- [Your tasks]
1: Using the 1999 Music Week passage, decide whether each statement agrees with it: (a) Def Jam put up the billboard in downtown Brooklyn; (b) Vol. 3 came out in the summer of 1999; (c) the cover shows the rapper peering upward. Answer each with yes or no and quote the words that settle it.
2: Put this sentence from the 1999 Music Week passage into Spanish: "He was now above the competition—in his home borough, in New York City, and in hip-hop."
3: Retype the 1999 Music Week passage from "Welcome to 1999" up to and including "rap’s undisputed ruler.".

- [Given passage]
Welcome to 1999 Music Week, a celebration of one of the most interesting, vivid, varied music years ever. Join us as we count down the best singles and albums of the year, remember the days of scrubs and the girls who wear Abercrombie & Fitch, and argue about which albums stood above the rest.
In the fall of 1999, Def Jam posted a billboard atop the intersection of Flatbush and DeKalb avenues in downtown Brooklyn to advertise Jay-Z’s new album. Fittingly, the blown-up cover image for Vol. 3 … Life and Times of S. Carter depicted the rapper flanked by skyscrapers, peering downward. (Hov always did love a good metaphor.) He was now above the competition—in his home borough, in New York City, and in hip-hop. By the time Vol. 3 dropped in late December, Jay-Z was rap’s undisputed ruler.

Source data:
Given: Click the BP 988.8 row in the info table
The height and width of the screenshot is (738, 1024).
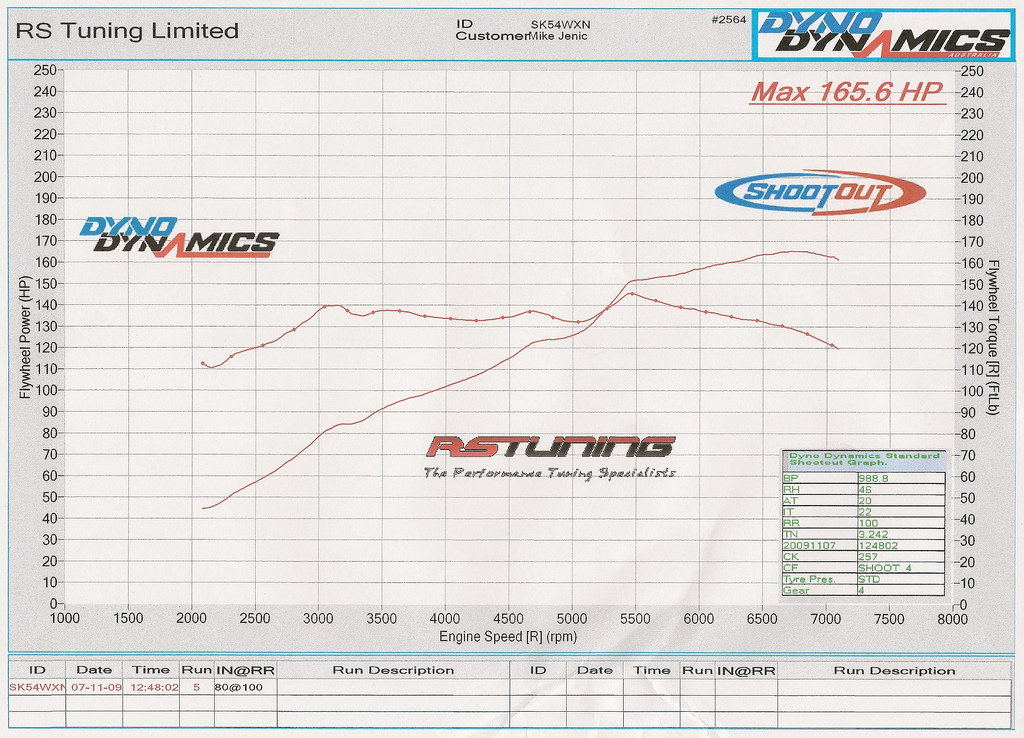Looking at the screenshot, I should coord(863,478).
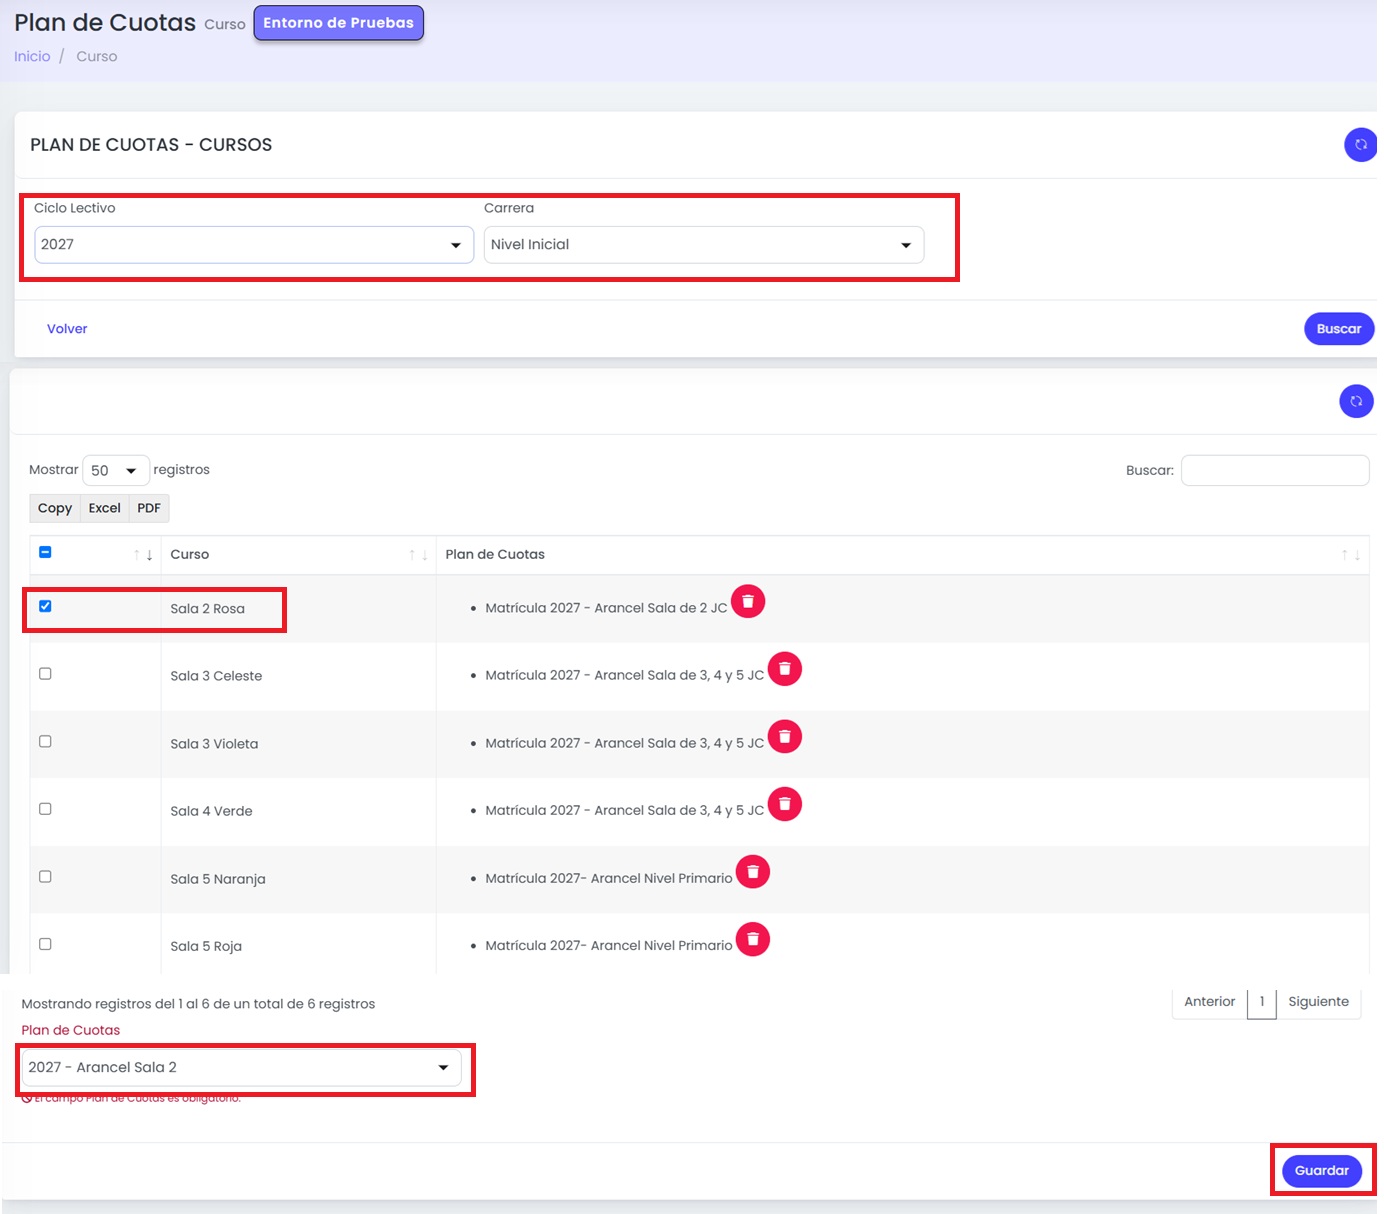Screen dimensions: 1384x1214
Task: Delete Sala 4 Verde plan de cuotas
Action: coord(785,803)
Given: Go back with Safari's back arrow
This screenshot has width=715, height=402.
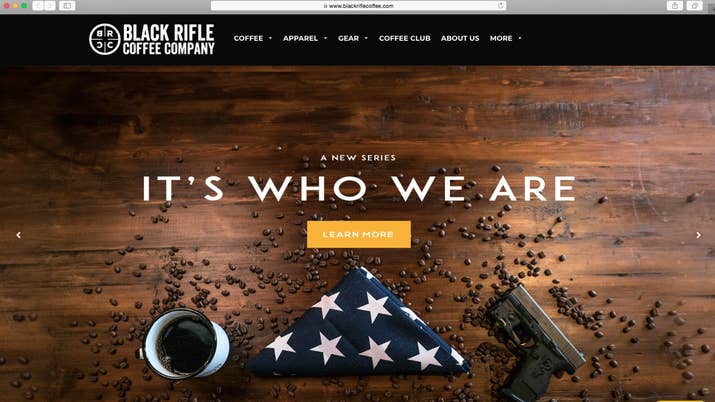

- [Written responses]
1:
(a) Yes: "atop the intersection of Flatbush and DeKalb avenues in downtown Brooklyn"
(b) No: "By the time Vol. 3 dropped in late December"
(c) No: "flanked by skyscrapers, peering downward"

2: Ahora estaba por encima de la competencia: en su distrito natal, en la ciudad de Nueva York y en el hip-hop.

3:
Welcome to 1999 Music Week, a celebration of one of the most interesting, vivid, varied music years ever. Join us as we count down the best singles and albums of the year, remember the days of scrubs and the girls who wear Abercrombie & Fitch, and argue about which albums stood above the rest.
In the fall of 1999, Def Jam posted a billboard atop the intersection of Flatbush and DeKalb avenues in downtown Brooklyn to advertise Jay-Z’s new album. Fittingly, the blown-up cover image for Vol. 3 … Life and Times of S. Carter depicted the rapper flanked by skyscrapers, peering downward. (Hov always did love a good metaphor.) He was now above the competition—in his home borough, in New York City, and in hip-hop. By the time Vol. 3 dropped in late December, Jay-Z was rap’s undisputed ruler.